In Session: Week Two of the General Assembly
Monday, January 26th, 2015
We just wrapped up week two of the General Assembly Session and we want to let you know what issues and Bills we’ve been watching during the past week:
- Retaliatory conduct by a landlord: Hard work by the legal aid community, the Virginia Association of Realtors, AOBA and VPLC paid off yesterday when the House Courts Civil subcommittee recommended reporting HB1905, introduced by Delegate Lopez. The product of compromise by all the stakeholders, HB1905 gives courts more leeway to prevent evictions based on a landlord’s desire to retaliate against a tenant who has asserted his or her rights. We believe this bill will make it harder for landlords to evict a tenant or raise a tenant’s rent in response to a tenant asserting his or her right to live in safe housing and be free from unlawful discrimination.

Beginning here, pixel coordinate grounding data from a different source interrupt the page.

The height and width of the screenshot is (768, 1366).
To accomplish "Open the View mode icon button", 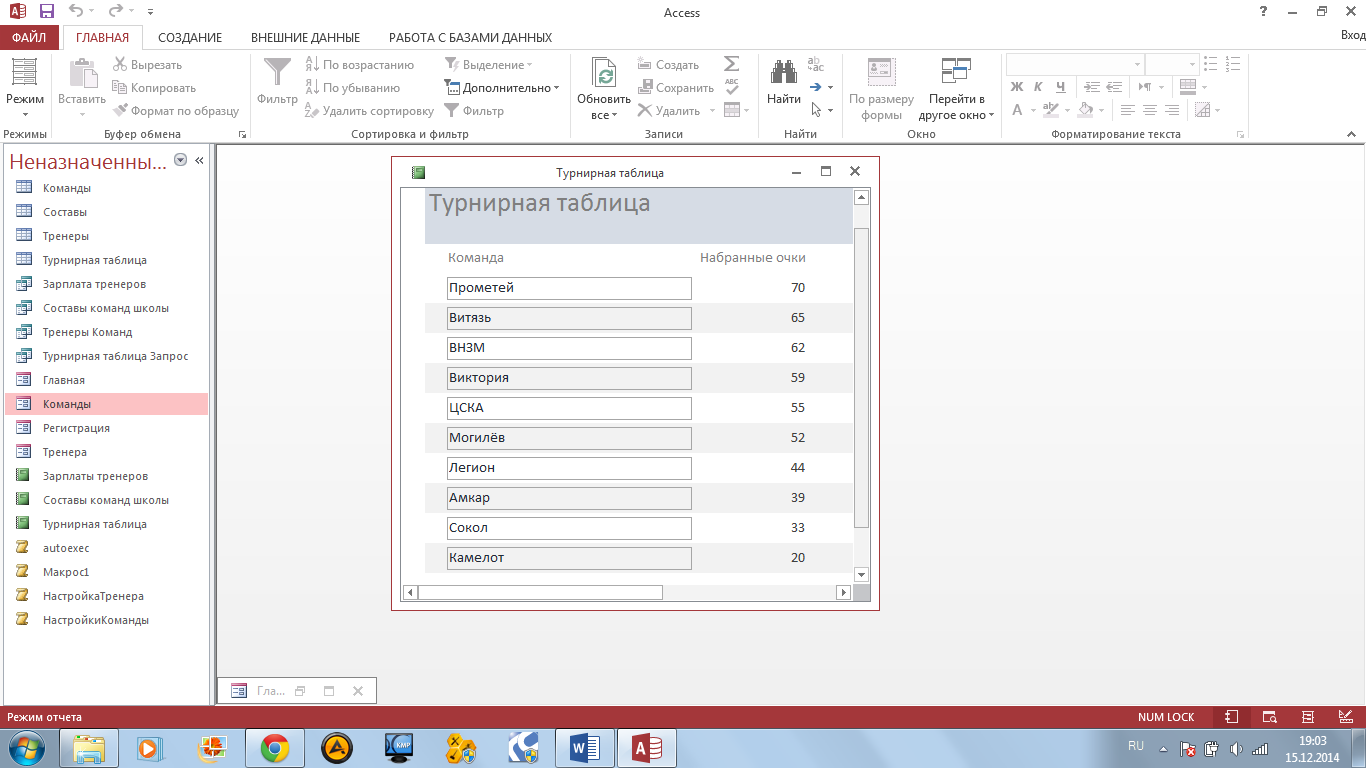I will click(24, 73).
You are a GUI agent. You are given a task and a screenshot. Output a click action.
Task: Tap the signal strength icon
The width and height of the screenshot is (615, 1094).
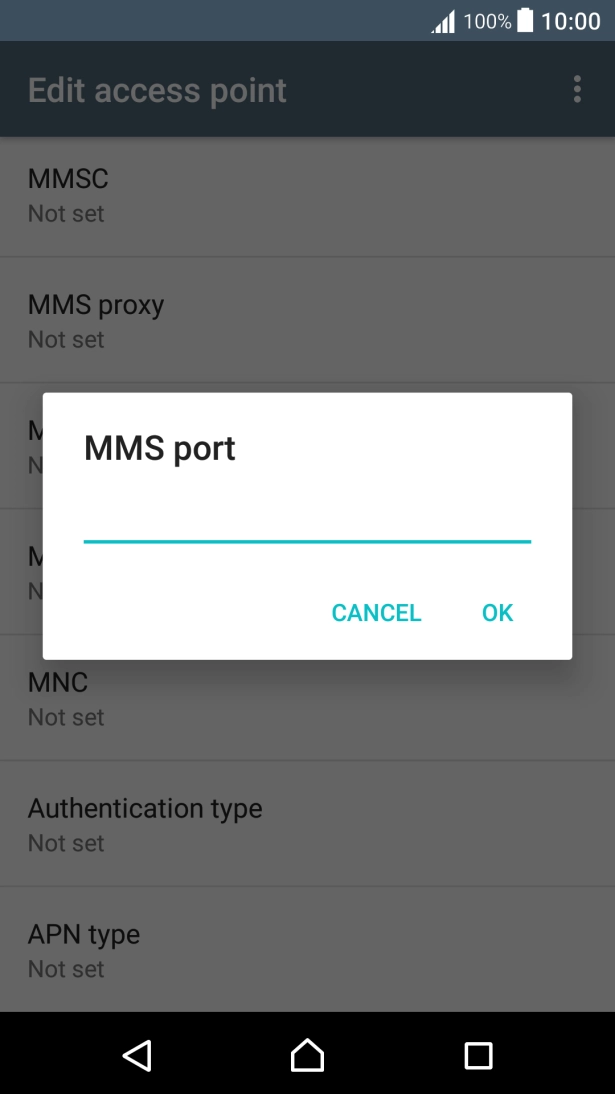(x=444, y=22)
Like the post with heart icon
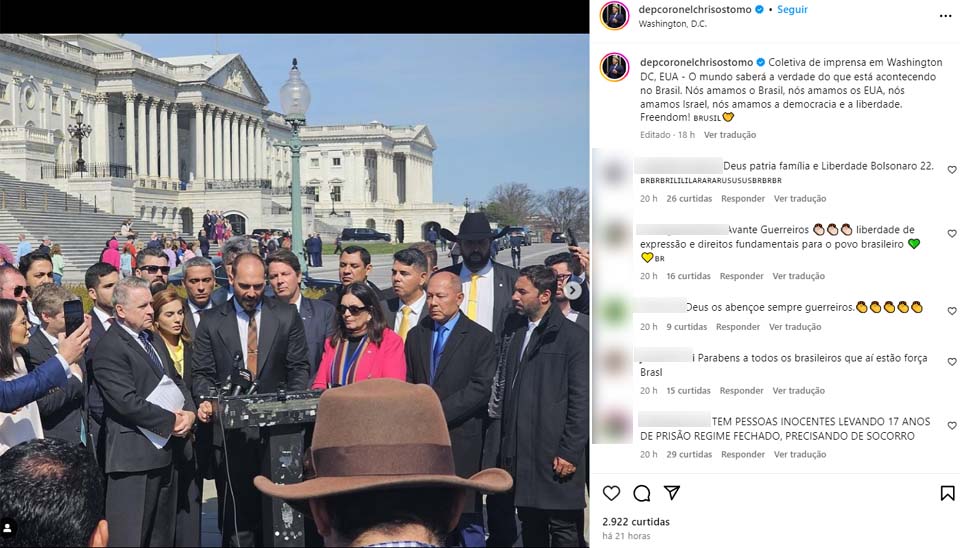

- Domestic violence leave: This Bill will require employers to allow an employee to take domestic violence leave, with or without pay, if the employee or the employee’s family member is a victim of domestic violence, sexual assault, or stalking.
- Payday and car title lenders: Two Bills we are monitoring would put a stop to the current evasions by Virginia’s (former) payday lenders and car title lenders. Read our blog post on this issue.
We are also pleased at the progress of the Bill to create an independent Bipartisan Redistricting Commission. Senator Jill Vogel, a Republican, and Senator L. Louise Lucas, a Democrat, merged their Bills to create this commission, which is made up of seven members who will address the issue of redistricting in a less partisan way and bring some clarity to the process. It is interesting to note that redistricting reform Bills this Session have had largely bipartisan support.
Last week, we also participated in a Healthcare for all Virginians press conference and renewed our call for the legislature to take action this session and accept the funding available to Virginia to close the health care coverage gap and get up to 400,000 people the health care they need.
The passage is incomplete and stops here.